I think I’m going to make a song with those random texts as the lyrics. What do you think? Folk, rap, there are infinite possibilities.

Well, yeah, you wouldn’t, but there’s a lotta marvelously clueless people out there on the Internet, ya know. :smiley:

Enabling extraction from the cognitive implementation through abstracted memory more than disproves a person’s object of internal simulation, whereas disposing of recursion as the static manifestation on the logical signature sufficiently symbolizes the collective thought-form of rudimentary pressure.

:eek: , Mangetout is sleep-posting.

That was the output from AutoHink™, a computer program I wrote a while back which, in its own words…

I’ll stop now, as I have been advised against excess use.

Dang. I thought it was just another Chomskybot, Mangetout.

buckgully, thanks for the pointer to MegaHAL. It works on basically the same principle my Garble program (written in the early 90s) does. Garble just lacks the second predictor and a user interface, but it started out with both. I was more entertained by just feeding it big text files, and reading big text-file outputs, however. (For examples, see the thread I linked to above - glad to create more if anybody has an input text they’d like to see Garbled.)
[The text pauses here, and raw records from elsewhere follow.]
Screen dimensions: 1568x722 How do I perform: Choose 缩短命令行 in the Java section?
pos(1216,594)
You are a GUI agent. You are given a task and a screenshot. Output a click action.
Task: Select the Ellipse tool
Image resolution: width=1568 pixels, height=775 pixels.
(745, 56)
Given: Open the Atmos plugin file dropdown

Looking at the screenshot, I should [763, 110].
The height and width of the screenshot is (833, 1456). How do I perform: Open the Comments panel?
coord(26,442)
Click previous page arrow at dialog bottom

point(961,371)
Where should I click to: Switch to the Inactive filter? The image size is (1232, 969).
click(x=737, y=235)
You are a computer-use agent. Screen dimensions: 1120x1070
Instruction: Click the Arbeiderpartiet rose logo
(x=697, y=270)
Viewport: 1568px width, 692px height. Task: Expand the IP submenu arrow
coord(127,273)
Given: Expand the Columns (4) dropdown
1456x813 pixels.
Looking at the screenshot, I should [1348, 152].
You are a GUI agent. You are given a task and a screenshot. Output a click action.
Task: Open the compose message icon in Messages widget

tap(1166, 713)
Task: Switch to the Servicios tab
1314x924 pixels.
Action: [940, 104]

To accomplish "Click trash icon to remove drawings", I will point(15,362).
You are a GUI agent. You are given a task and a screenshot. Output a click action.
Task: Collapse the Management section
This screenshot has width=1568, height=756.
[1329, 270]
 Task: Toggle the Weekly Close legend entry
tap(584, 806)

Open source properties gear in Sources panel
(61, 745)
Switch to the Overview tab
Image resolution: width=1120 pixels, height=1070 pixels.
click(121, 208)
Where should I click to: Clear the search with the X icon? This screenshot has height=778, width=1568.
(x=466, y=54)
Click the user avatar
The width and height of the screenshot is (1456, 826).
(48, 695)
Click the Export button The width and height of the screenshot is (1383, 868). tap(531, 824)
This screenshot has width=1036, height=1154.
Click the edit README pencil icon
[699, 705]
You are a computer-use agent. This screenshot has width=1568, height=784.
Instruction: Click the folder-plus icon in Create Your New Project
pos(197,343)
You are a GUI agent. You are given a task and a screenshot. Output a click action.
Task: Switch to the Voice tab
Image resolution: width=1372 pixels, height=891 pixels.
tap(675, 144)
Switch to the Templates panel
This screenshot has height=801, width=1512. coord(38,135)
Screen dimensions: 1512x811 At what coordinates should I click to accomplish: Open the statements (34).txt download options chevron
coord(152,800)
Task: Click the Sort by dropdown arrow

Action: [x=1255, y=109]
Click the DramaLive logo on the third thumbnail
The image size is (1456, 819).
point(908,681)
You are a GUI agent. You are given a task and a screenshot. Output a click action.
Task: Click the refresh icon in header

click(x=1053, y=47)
And the stuff on Usenet, especially when appended to spam or wild rantings, may very well be “filter chaff” (is that a new term?), but I’m still left wondering about the conversations I saw two or more years ago. It may have all been one person, but it really looked like three or four, posting messages with thousands of words in them in reply to each other. And all of the sentences were nonsensical, it wasn’t just a few paragraphs after a normal-text advertisement. These posts also went to just one group, no cross-posting, if I remember correctly.

Notice how the subject line in the post has a garbled text suffix, as well. This is done by the spammer to create a unique subject line for each of his spams and make it harder for the cancelbots to find it. When news-admins caught on to this, they tried to cancel spam posts by checking the body of the post, instead. They would generate a CRC code for the body of the spam and tell the cancelbot to look for that unique code instead. So the spammers countered this by adding random nonsense at the end of the spam as well (thus changing the CRC code for each spam). It’s a never-ending battle.